The court then held that all claimed features could be found in various prior art documents. As far as I understand:
- Two Korean documents both taught two textile compositions, one made of hard polyolefine fibers (suitable for scrubbing) and one made of hydrophilic fibers (suitable for absorbing fluids), the titer of the former being greater than the titer of the latter.
- A PCT application disclosed distinct areas, with fibers made of a single thread extending towards the cleaning surface.
- Finally, a U.S. patent disclosed a cloth made of fabric comprising thread loops of different lengths depending on their purpose (absorption of dirt for the longer loops and absorption of liquid for the shorter ones).
The court did not explicitly state that all these documents could be combined due to a “partial problem” approach, but this is probably what they more or less had in mind. At any rate, they noted that the claimed invention:
does not contravene any prejudice, does not represent any breakthrough relative to the methods already taught, does not overcome any technical difficulty and does not provide any unexpected or surprising result.
On the face of it, and with the important caveat that I have not examined the prior art nor the submissions of the parties (which are not public), this conclusion seems to make sense.
On the other hand, what makes absolutely no sense is that one of the dependent claims was then revoked for lack of novelty:
Claim 5 recites that the polyolefine is polypropylene, but this claim lacks novelty, since claim 1 of Korean patent 10-0718962 already discloses fibers areas made of polypropylene.
It is unfortunately relatively common for our judges to get dependent claims wrong.
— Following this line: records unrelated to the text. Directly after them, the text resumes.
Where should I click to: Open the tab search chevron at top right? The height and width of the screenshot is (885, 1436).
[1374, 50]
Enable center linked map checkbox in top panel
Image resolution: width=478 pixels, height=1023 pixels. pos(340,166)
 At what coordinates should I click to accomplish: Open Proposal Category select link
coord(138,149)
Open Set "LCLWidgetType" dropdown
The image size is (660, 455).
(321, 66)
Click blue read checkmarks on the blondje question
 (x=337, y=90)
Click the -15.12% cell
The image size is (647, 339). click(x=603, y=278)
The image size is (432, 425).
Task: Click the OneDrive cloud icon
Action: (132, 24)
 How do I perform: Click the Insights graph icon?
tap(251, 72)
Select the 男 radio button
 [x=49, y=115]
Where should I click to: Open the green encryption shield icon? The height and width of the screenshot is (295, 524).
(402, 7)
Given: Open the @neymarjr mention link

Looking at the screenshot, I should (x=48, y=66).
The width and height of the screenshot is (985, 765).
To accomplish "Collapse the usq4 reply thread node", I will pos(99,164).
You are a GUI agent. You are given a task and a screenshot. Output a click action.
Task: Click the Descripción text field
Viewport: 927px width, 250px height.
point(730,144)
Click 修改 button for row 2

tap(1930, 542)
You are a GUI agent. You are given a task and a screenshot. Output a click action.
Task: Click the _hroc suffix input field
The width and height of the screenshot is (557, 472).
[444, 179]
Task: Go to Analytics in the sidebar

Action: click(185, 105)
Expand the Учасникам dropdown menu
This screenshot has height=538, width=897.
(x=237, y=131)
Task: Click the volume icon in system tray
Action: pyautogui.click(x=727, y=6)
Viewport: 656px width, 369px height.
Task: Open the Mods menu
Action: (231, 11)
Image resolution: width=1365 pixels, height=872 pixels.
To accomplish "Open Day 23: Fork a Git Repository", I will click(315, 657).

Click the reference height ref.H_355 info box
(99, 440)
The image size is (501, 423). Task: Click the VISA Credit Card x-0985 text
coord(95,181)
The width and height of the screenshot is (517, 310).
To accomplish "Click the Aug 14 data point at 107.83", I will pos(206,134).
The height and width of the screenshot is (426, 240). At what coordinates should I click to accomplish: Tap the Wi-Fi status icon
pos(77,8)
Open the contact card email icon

Here, the court apparently focused only on the features contained in claim 5, without realizing that these features should be read in combination with those of claim 1. If claim 1 is novel, then claim 5 is also novel. It can at best lack inventive step, like claim 1.
By the way, the frequency of this type of error regarding dependent claims is probably a factor to be taken into account by patent proprietors when determining their litigation strategy. If you know that your main claim is weak, it is probably better to amend it by way of a limitation rather than assume that a stronger dependent claim will survive if the main claim is revoked. Of course, that can happen, but you’d better not count on it.
As mentioned at the beginning of the post, the way the court handled the public prior use defense was also interesting, I will try to address it in another post.
CASE REFERENCE: Cour d’appel de Paris, pôle 5, chambre 1, September 27, 2016, Filmop Srl & SASU Distribution de Matériel Européen v. SAS Concept Microfibre, RG No. 14/18000.